Supplied material =>
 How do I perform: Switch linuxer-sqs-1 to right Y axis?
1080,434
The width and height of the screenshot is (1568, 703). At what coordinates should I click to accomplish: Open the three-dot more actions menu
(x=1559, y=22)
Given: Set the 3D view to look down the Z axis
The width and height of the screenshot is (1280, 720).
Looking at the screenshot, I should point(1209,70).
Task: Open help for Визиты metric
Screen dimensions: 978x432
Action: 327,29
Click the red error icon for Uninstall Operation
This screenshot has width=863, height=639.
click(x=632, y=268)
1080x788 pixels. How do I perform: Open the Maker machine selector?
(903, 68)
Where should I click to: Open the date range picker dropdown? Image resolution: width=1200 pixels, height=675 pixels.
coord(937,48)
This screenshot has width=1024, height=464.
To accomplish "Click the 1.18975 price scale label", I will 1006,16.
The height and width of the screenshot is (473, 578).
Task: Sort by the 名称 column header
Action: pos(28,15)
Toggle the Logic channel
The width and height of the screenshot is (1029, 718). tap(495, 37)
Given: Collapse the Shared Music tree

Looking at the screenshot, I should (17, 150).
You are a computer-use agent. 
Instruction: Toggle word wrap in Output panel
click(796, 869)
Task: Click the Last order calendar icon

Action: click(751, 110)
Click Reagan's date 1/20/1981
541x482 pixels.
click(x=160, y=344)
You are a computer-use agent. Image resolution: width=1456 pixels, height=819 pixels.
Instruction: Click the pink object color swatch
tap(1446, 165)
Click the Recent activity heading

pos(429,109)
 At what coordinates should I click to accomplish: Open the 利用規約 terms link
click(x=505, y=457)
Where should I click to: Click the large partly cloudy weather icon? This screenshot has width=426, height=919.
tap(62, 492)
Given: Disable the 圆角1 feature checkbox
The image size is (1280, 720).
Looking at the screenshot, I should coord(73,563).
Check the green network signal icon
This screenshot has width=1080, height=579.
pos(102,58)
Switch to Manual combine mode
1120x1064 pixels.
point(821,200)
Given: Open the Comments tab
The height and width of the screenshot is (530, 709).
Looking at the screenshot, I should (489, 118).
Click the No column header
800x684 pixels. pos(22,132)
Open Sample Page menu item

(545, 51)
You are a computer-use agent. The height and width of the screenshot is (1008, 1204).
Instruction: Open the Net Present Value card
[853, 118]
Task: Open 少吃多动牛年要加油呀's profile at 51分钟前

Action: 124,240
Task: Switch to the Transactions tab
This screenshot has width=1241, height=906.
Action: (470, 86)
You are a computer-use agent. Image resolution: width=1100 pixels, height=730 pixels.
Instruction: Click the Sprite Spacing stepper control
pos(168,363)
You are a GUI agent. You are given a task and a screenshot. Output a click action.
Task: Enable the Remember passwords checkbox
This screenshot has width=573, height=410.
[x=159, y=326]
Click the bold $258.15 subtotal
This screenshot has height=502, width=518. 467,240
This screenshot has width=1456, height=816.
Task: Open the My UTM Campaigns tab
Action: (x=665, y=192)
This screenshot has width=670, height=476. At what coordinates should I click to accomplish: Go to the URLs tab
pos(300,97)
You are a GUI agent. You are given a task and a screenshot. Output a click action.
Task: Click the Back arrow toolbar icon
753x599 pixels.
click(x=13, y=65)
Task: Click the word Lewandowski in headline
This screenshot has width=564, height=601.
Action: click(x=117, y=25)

What to do => Determine which lines above include the word "checkbox", and report those lines in full.

Solution to the problem =>
Given: Disable the 圆角1 feature checkbox
Task: Enable the Remember passwords checkbox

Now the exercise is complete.